«Il suddito ideale
del regime totalitario», scrisse Hannah Arendt, è «l’individuo per il quale la
distinzione tra realtà e finzione (cioè la realtà dell’esperienza), fra vero e
falso (cioè i criteri di pensiero) non esiste più». Queste parole sono tornate spesso
a riaffiorare nella discussione degli ultimi anni sulla «postverità», ossia sulla
tendenza a considerare le proprie convinzioni personali più importanti dei
fatti oggettivi. E le spiegazioni sui motivi che rendono oggi i cittadini delle
democrazie occidentali all’apparenza sempre meno capaci di distinguere tra
realtà e finzione, tra vero e falso, sono andate in direzioni molto diverse. La
pista che indica Christian Salmon in Fake. Come la politica ha divorato se
stessa (Laterza, pp. 203, euro 19.00) conduce direttamente alle tecniche
della comunicazione politica, e in particolare all’esaurimento della capacità
evocativa dello storytelling, protagonista della scena per almeno un
quindicennio. Nel 2007, con il suo libro Storytelling, l’intellettuale
francese aveva infatti invitato a riconoscere come il successo dei leader
politici si giocasse sempre più sulla loro capacità di raccontare delle storie.

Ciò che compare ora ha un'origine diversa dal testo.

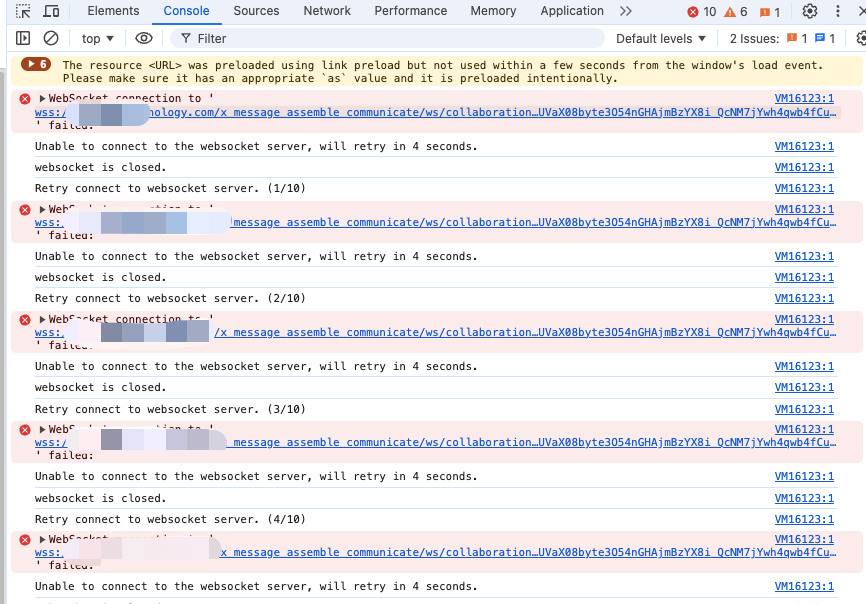Viewport: 866px width, 604px height.
Task: Click VM16123:1 link beside Retry (1/10)
Action: tap(804, 188)
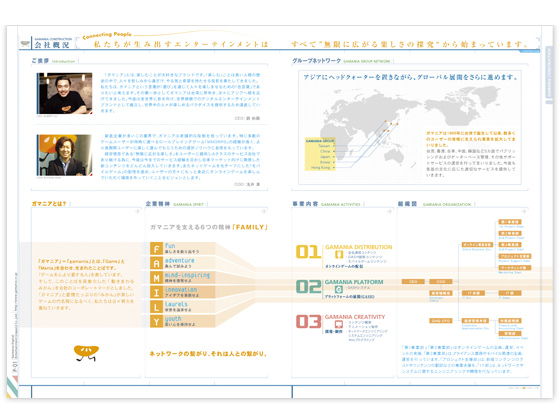Viewport: 560px width, 420px height.
Task: Click the green Gamania Platform icon
Action: [339, 289]
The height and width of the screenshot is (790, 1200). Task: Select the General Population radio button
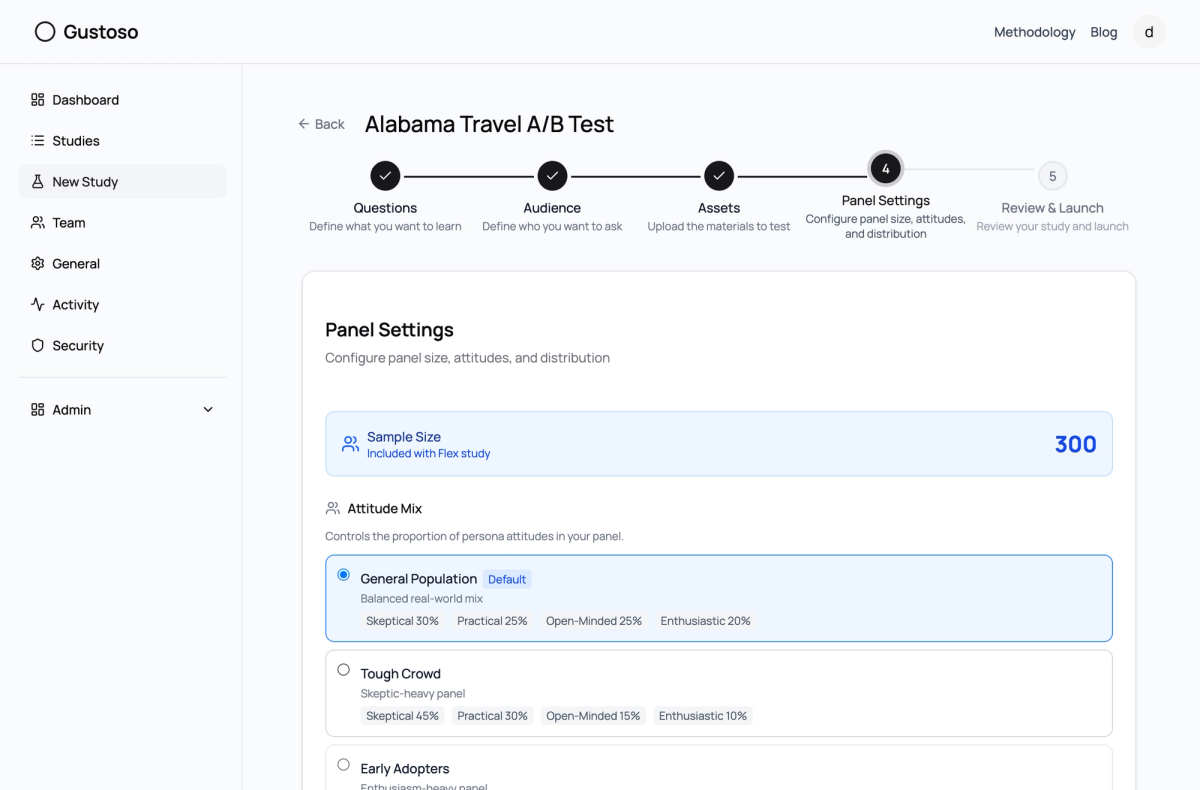[344, 575]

Con l’ascesa di Bill Clinton, in particolare, il compito degli spin doctors
non era più quello di ‘aggiustare’ i messaggi dei leader politici, ma era
diventato costruire una narrazione, una storia individuale capace anche di
fornire una rappresentazione della società e delle possibilità di ciascuno.
L’apice di quella stagione fu raggiunto con la campagna di Barack Obama, ma al
successo dello storytelling seguì, secondo Salmon, la disillusione. E
dalla «repubblica dello spin» si passò così all’«impero del clash»,
ossia a una logica che non punta alla costruzione di un ordine narrativo coerente
– all’interno del quale possano collocarsi le singole decisioni politiche –
bensì solo alla produzione costante di provocazioni. Una logica la cui
manifestazione più eclatante è naturalmente la compulsiva diffusione di tweet da
parte di Donald Trump. Le cause sono comunque profonde e vanno rintracciate per
Salmon nel logoramento della credibilità, oltre che nell’impotenza della
politica. Con la crisi del 2008, per l’intellettuale francese, non esplose infatti
soltanto la bolla finanziaria, ma anche quella dello storytelling,
proprio perché l’impotenza della politica aggravò il «calo tendenziale del
tasso di fiducia». Una volta smarrito il loro potere evocativo, le storie
scomparvero dalla scena, spodestate dalla logica del clash, secondo la
quale, per conquistare la visibilità, è necessaria una costante una
trasgressione.
L’effetto della logica
del clash – che coglie senz’altro molto del cambiamento degli ultimi
anni – non può che essere devastante per la credibilità della politica e per le
stesse condizioni della convivenza comune. Ma, anche se il quadro che dipinge
Salmon non concede molto all’ottimismo, rimangono spazi per altre logiche. Chiunque
intenda recuperare la credibilità perduta non potrà in ogni caso evitare di partire
realisticamente dal presente. E soprattutto non potrà fare a meno di
riconoscere la gravità del «calo tendenziale del tasso di fiducia».